In Play Me Something Quick and Devilish : Old-Time Fiddlers in Missouri, Marshall argues that the violin was the most important instrument in Missouri's folk history before the end of the nineteenth century when piano and eventually guitar became more prominent. This is partly because it was much easier to travel with compared to other instruments. Other factors include the violin's versatility across styles and its similarity to the human voice. Marshall states that the fiddle's great musical flexibility allows it to vary greatly across numerous ethnic and cultural heritages, ranging from indigenous American influences to how jazz influenced certain fiddle styles in the twentieth century.

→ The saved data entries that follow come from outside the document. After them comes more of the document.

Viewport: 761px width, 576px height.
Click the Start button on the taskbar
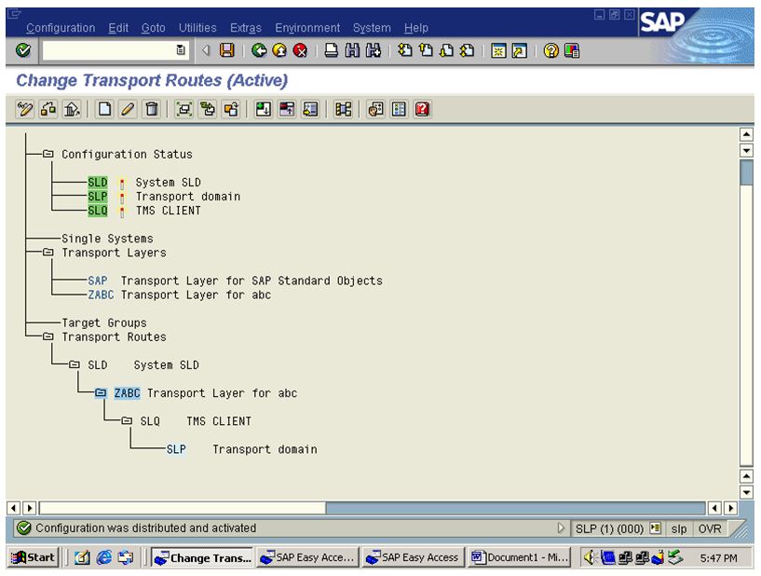click(33, 556)
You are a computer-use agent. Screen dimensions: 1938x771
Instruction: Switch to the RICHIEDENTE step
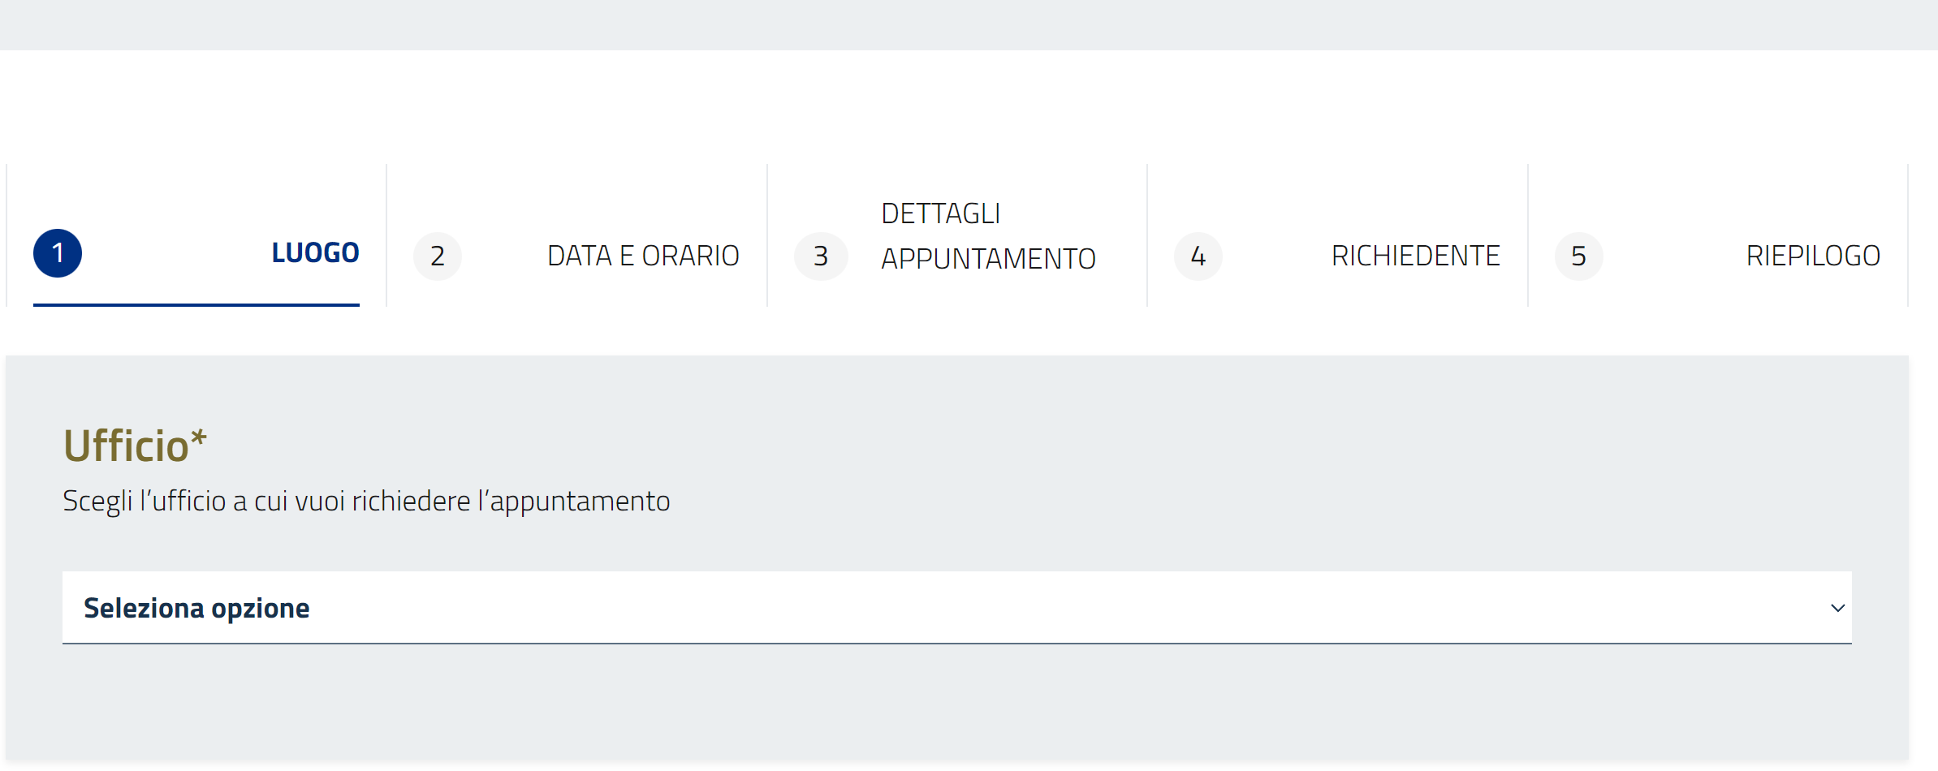pyautogui.click(x=1415, y=256)
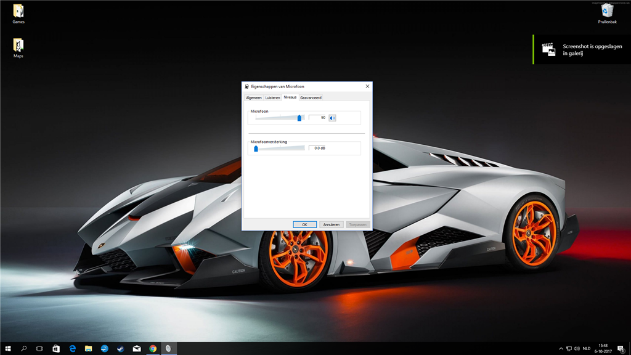Switch to the Algemeen tab
The height and width of the screenshot is (355, 631).
(x=253, y=97)
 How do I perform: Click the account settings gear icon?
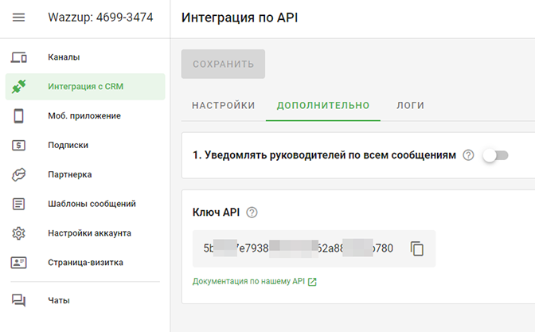tap(19, 233)
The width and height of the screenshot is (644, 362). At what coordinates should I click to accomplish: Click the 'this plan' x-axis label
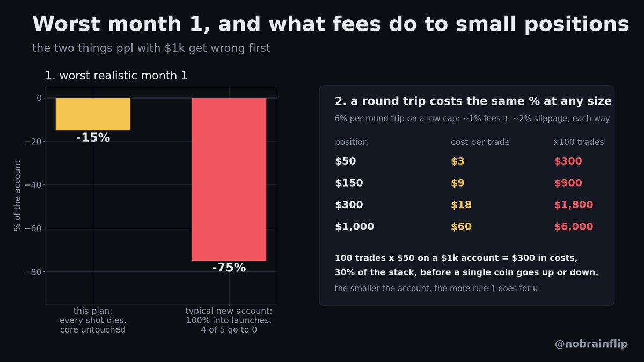pos(93,321)
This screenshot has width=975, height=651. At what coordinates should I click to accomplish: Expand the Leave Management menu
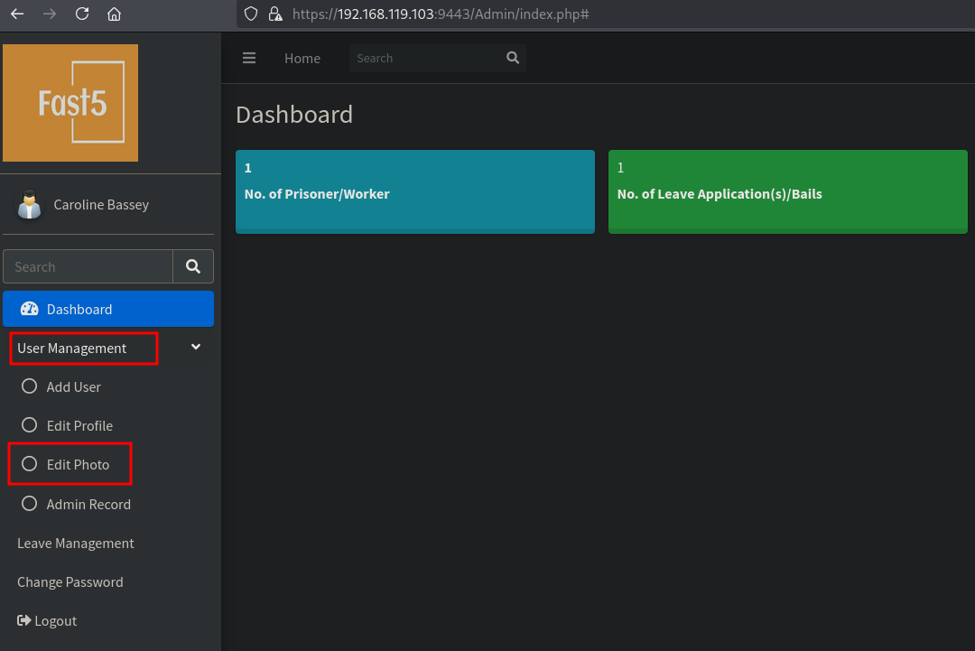point(76,543)
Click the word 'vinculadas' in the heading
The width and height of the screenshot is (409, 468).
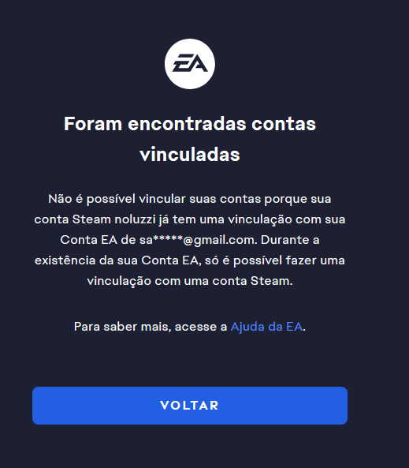pos(190,155)
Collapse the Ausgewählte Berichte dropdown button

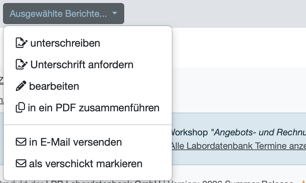[64, 14]
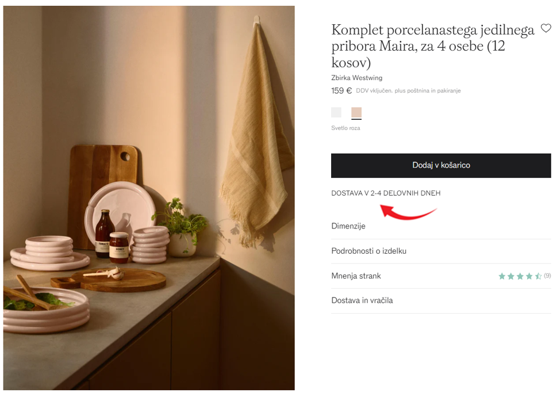Click the product title Komplet porcelanastega jedilnega pribora
The image size is (557, 393).
click(433, 46)
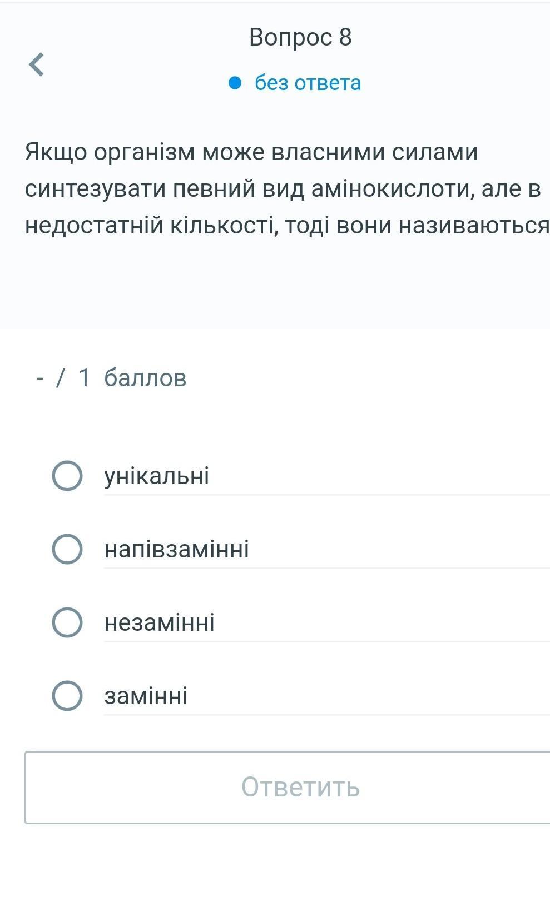Click the word 'називаються' in the question
This screenshot has height=897, width=550.
(474, 226)
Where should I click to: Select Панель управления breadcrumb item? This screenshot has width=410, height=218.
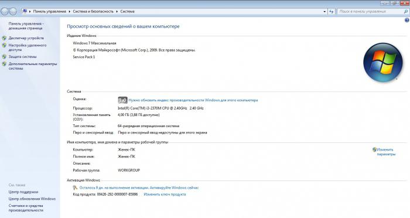(49, 12)
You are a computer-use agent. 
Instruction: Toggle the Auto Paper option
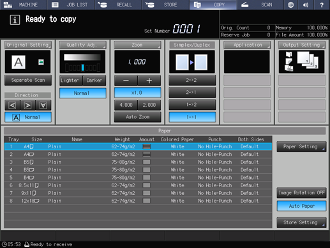301,206

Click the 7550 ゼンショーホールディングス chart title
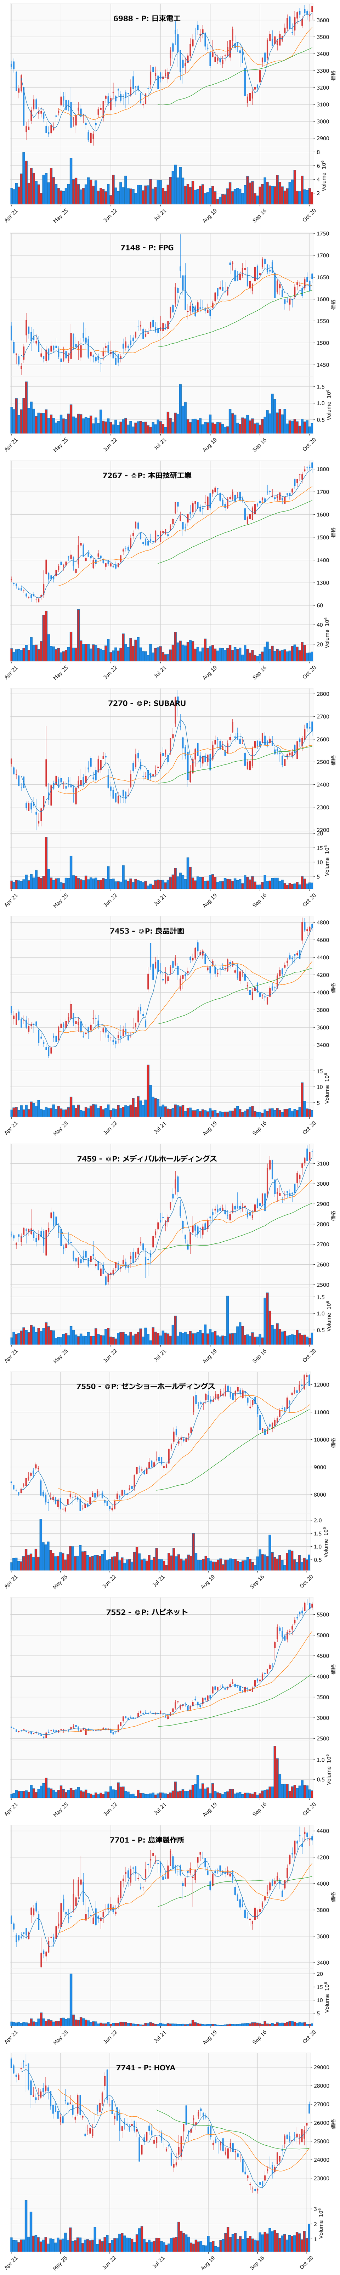click(147, 1387)
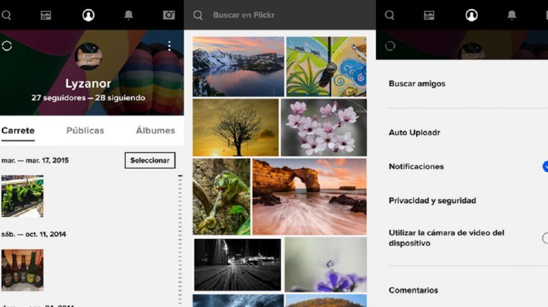Image resolution: width=548 pixels, height=307 pixels.
Task: Open Buscar amigos option
Action: [417, 83]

Though Marshall has written in detail on abstract cultural and geographical differences in fiddling, he focuses in detail on the experiences of particular violinists, allowing him to elaborate on the source of generalizations and how and when these generalizations are relevant and applicable. For example, it is generally true that very fast, upbeat, and technical hoedowns win fiddle competitions, but this isn't always the case. Marshall's biography of Nile Wilson in Now That's A Good Tune: Masters of Missouri Fiddling details Wilson's personal experience of winning a fiddle competition with a slow waltz despite all the other contestants playing faster tunes. Some historians criticize Marshall's work, stating that he omitted key analyses regarding cultural politics. Marshall is also critiqued for being overly celebratory and uncritical in his biographical accounts despite their detail and for failing to connect his accounts into an overarching framework successfully. However, highly critical and more amicable reviews praise Marshall's depth of study and ability to record and describe different types of folk music.

==Works==
- Folk Architecture in Little Dixie: a regional culture in Missouri (1981)
- Bucakroos in Paradise: Cowboy Life in Northern Nevada (1981)
- Missouri Artist Jesse Howard with a Contemplation on Idiosyncratic Art (1983)
- The German-American Experience in Missouri (1986)
- Paradise Valley, Nevada: The People and Buildings of an American Place (1995)
- Barns of Missouri: Storehouses of History (2003)
- Play Me Something Quick and Devilish: Old-Time Fiddlers in Missouri, Vol. 1 (2013)
- Fiddlers Dream: Old-Time Swing and Bluegrass Fiddling in 20th-century Missouri (2017)
- Keep it Old-Time: Fiddle Music in Missouri from the 1960s Folk Revival to the Present (2023)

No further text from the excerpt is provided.